▶ _Work to be completed_: Below is some data; print it all back exactly.

▶ _Material shown_:
►

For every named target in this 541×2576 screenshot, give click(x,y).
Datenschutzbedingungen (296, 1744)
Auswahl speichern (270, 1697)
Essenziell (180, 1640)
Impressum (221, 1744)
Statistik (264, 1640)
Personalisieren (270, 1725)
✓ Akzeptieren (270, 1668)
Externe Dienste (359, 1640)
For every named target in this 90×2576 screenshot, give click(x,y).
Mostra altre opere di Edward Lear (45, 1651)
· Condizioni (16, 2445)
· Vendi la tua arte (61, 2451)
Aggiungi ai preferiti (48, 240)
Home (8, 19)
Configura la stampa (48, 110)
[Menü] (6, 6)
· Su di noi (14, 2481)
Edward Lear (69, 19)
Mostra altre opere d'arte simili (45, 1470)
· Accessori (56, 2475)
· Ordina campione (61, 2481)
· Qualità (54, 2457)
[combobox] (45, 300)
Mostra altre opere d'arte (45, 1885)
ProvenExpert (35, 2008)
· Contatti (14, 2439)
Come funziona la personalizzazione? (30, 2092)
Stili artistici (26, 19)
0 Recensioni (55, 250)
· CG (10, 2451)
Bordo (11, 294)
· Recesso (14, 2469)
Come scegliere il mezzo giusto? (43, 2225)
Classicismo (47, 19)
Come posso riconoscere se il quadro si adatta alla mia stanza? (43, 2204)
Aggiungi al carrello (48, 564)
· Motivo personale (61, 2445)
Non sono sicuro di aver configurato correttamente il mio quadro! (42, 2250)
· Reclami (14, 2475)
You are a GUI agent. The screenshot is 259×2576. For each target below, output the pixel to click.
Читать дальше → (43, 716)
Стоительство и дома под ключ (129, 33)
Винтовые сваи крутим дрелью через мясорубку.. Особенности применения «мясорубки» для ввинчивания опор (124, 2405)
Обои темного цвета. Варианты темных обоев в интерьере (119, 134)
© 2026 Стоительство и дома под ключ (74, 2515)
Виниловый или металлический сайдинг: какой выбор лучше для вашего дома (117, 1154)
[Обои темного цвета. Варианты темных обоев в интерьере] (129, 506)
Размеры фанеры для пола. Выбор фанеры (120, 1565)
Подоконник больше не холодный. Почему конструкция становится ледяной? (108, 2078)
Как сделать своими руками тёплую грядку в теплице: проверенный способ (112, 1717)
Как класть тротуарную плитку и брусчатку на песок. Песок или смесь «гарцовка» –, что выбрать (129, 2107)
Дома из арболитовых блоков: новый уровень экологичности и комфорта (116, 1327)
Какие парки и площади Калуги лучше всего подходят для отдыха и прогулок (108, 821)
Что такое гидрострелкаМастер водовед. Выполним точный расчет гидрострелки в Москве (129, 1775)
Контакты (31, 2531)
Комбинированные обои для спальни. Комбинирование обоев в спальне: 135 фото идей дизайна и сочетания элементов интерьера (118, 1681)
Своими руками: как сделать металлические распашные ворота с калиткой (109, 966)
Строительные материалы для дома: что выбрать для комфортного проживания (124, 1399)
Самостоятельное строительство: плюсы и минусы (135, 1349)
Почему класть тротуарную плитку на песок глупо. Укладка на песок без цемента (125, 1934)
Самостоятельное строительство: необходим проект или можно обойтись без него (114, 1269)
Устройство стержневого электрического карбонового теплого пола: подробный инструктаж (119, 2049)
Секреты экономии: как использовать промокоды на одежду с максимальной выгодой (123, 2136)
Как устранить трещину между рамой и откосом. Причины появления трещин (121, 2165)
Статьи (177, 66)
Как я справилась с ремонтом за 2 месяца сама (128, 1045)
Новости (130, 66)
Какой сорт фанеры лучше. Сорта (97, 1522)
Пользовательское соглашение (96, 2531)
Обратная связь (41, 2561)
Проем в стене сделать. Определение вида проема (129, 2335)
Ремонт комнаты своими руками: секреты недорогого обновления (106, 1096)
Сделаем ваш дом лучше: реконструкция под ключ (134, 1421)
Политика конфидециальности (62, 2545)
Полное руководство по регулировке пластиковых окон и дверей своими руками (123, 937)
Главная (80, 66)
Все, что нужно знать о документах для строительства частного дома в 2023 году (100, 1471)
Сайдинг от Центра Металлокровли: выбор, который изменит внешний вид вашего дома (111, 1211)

◄

▶ _Answer to this exercise_:
For every named target in this 541×2576 screenshot, give click(x,y).
Datenschutzbedingungen (296, 1744)
Auswahl speichern (270, 1697)
Essenziell (180, 1640)
Impressum (221, 1744)
Statistik (264, 1640)
Personalisieren (270, 1725)
✓ Akzeptieren (270, 1668)
Externe Dienste (359, 1640)
For every named target in this 90×2576 screenshot, give click(x,y).
Mostra altre opere di Edward Lear (45, 1651)
· Condizioni (16, 2445)
· Vendi la tua arte (61, 2451)
Aggiungi ai preferiti (48, 240)
Home (8, 19)
Configura la stampa (48, 110)
[Menü] (6, 6)
· Su di noi (14, 2481)
Edward Lear (69, 19)
Mostra altre opere d'arte simili (45, 1470)
· Accessori (56, 2475)
· Ordina campione (61, 2481)
· Qualità (54, 2457)
[combobox] (45, 300)
Mostra altre opere d'arte (45, 1885)
ProvenExpert (35, 2008)
· Contatti (14, 2439)
Come funziona la personalizzazione? (30, 2092)
Stili artistici (26, 19)
0 Recensioni (55, 250)
· CG (10, 2451)
Bordo (11, 294)
· Recesso (14, 2469)
Come scegliere il mezzo giusto? (43, 2225)
Classicismo (47, 19)
Come posso riconoscere se il quadro si adatta alla mia stanza? (43, 2204)
Aggiungi al carrello (48, 564)
· Motivo personale (61, 2445)
Non sono sicuro di aver configurato correttamente il mio quadro! (42, 2250)
· Reclami (14, 2475)
You are a GUI agent. The screenshot is 259×2576. For each target below, output the pixel to click.
Читать дальше → (43, 716)
Стоительство и дома под ключ (129, 33)
Винтовые сваи крутим дрелью через мясорубку.. Особенности применения «мясорубки» для ввинчивания опор (124, 2405)
Обои темного цвета. Варианты темных обоев в интерьере (119, 134)
© 2026 Стоительство и дома под ключ (74, 2515)
Виниловый или металлический сайдинг: какой выбор лучше для вашего дома (117, 1154)
[Обои темного цвета. Варианты темных обоев в интерьере] (129, 506)
Размеры фанеры для пола. Выбор фанеры (120, 1565)
Подоконник больше не холодный. Почему конструкция становится ледяной? (108, 2078)
Как сделать своими руками тёплую грядку в теплице: проверенный способ (112, 1717)
Как класть тротуарную плитку и брусчатку на песок. Песок или смесь «гарцовка» –, что выбрать (129, 2107)
Дома из арболитовых блоков: новый уровень экологичности и комфорта (116, 1327)
Какие парки и площади Калуги лучше всего подходят для отдыха и прогулок (108, 821)
Что такое гидрострелкаМастер водовед. Выполним точный расчет гидрострелки в Москве (129, 1775)
Контакты (31, 2531)
Комбинированные обои для спальни. Комбинирование обоев в спальне: 135 фото идей дизайна и сочетания элементов интерьера (118, 1681)
Своими руками: как сделать металлические распашные ворота с калиткой (109, 966)
Строительные материалы для дома: что выбрать для комфортного проживания (124, 1399)
Самостоятельное строительство: плюсы и минусы (135, 1349)
Почему класть тротуарную плитку на песок глупо. Укладка на песок без цемента (125, 1934)
Самостоятельное строительство: необходим проект или можно обойтись без него (114, 1269)
Устройство стержневого электрического карбонового теплого пола: подробный инструктаж (119, 2049)
Секреты экономии: как использовать промокоды на одежду с максимальной выгодой (123, 2136)
Как устранить трещину между рамой и откосом. Причины появления трещин (121, 2165)
Статьи (177, 66)
Как я справилась с ремонтом за 2 месяца сама (128, 1045)
Новости (130, 66)
Какой сорт фанеры лучше. Сорта (97, 1522)
Пользовательское соглашение (96, 2531)
Обратная связь (41, 2561)
Проем в стене сделать. Определение вида проема (129, 2335)
Ремонт комнаты своими руками: секреты недорогого обновления (106, 1096)
Сделаем ваш дом лучше: реконструкция под ключ (134, 1421)
Политика конфидециальности (62, 2545)
Полное руководство по регулировке пластиковых окон и дверей своими руками (123, 937)
Главная (80, 66)
Все, что нужно знать о документах для строительства частного дома в 2023 году (100, 1471)
Сайдинг от Центра Металлокровли: выбор, который изменит внешний вид вашего дома (111, 1211)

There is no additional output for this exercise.